Arnaud Fourrier | Spectaculaire aléatoire

En terre étrangère

par Arnaud Fourrier

La visite du festival + si affinité laisse généralement un souvenir étonné et joyeux des pratiques autochtones. Une fois par an, une association (AFIAC) invite des commissaires d’exposition. Eux-mêmes invitent des artistes à résider chez une dizaine d’habitants du village. Chaque année, de parfaits inconnus sont invités dans l’intimité des chaumières par d’autres étrangers, pour le simple motif qu’ils sont des artistes. Chaque année, avec presque rien, cette situation fédère des énergies insoupçonnées. Car une fois acceptés comme artistes, les étrangers s’embarquent dans une aventure qui les conduit à manger à la table de leurs hôtes ; à occuper une partie du salon ou du jardin ; à emprunter du matériel et souvent les bras et le temps des gens chez qui ils résident.
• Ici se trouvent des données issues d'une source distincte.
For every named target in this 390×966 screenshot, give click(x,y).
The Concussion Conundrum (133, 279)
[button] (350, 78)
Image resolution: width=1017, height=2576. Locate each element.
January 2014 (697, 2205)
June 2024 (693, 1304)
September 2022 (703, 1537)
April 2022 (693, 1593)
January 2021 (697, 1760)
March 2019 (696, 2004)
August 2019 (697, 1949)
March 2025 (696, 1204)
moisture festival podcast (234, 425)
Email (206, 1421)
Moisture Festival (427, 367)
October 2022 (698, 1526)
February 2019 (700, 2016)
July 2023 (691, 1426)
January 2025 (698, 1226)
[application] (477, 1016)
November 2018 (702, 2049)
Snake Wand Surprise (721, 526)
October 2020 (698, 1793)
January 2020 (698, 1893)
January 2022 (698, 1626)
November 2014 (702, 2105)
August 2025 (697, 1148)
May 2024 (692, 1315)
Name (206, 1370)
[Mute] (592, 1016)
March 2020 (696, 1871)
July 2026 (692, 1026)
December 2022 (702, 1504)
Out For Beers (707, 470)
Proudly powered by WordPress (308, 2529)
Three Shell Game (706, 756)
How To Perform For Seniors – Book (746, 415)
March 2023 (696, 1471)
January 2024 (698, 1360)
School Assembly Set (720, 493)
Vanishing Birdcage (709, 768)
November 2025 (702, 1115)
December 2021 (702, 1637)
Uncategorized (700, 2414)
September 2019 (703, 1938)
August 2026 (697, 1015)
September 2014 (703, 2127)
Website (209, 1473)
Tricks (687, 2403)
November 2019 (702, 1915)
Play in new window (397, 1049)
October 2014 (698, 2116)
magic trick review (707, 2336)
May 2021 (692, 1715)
Et puis, ils transforment un endroit du golf à l’abandon, un bric-à-brac de vieilles poutres assemblées entre elles où un parpaing taillé en forme de pierre tombale, de rien, au statut d’oeuvre d’art. On comprend qu’il faut une générosité et une audace particulières aux familles pour accueillir ainsi un inconnu dans leur vie. L’étranger n’est pas seulement le bienvenu, il est aussi l’inventeur, le signe annonciateur de la fête et le vecteur de la rencontre.
En 2013, on a pu voir une famille installée depuis six mois dans le village rencontrer des dizaines de voisins dans son jardin…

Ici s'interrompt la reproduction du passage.